/---

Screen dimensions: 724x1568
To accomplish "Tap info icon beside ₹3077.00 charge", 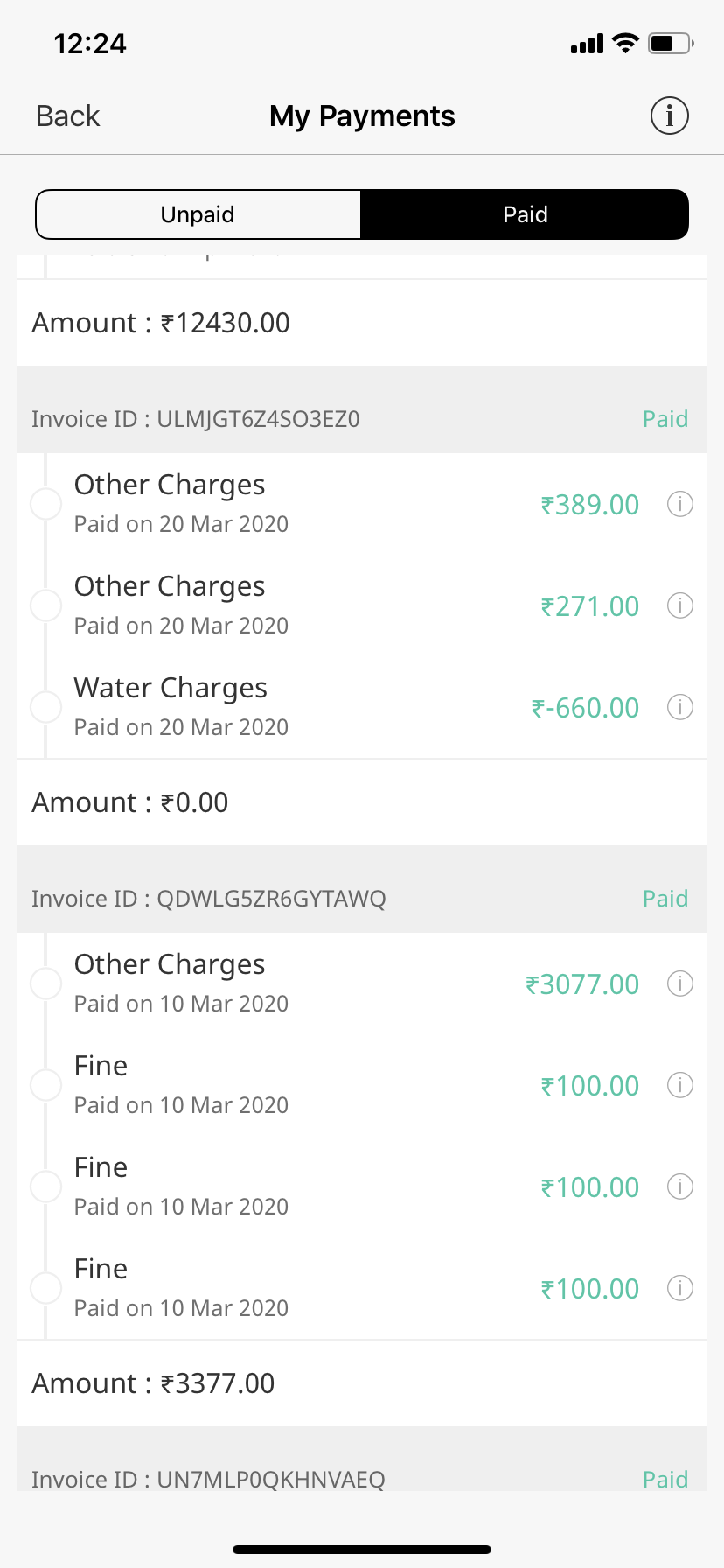I will pyautogui.click(x=680, y=984).
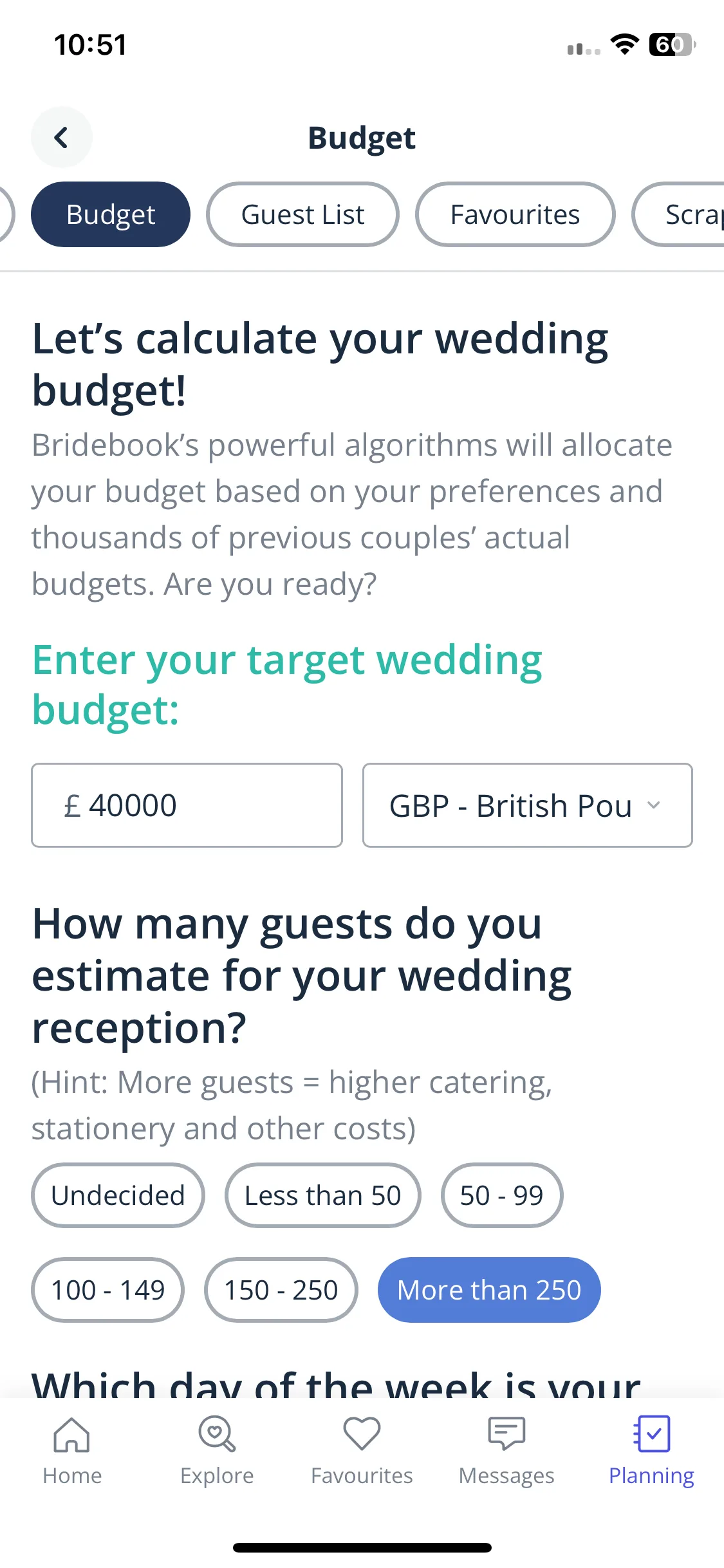Switch to the Favourites top tab
This screenshot has width=724, height=1568.
click(515, 214)
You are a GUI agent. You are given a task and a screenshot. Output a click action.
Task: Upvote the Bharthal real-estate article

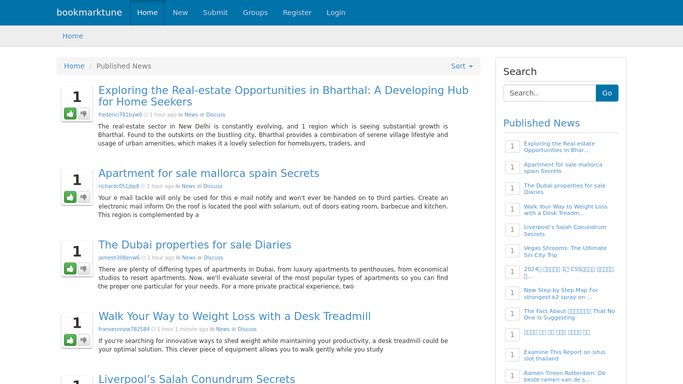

\---

Aim of the task: Without the pictures, repeat exactly the lines running from the line containing "You are a GUI" through the end of the data, both ends included.

Task output:
You are a GUI agent. You are given a task and a screenshot. Output a click action.
Task: Upvote the Bharthal real-estate article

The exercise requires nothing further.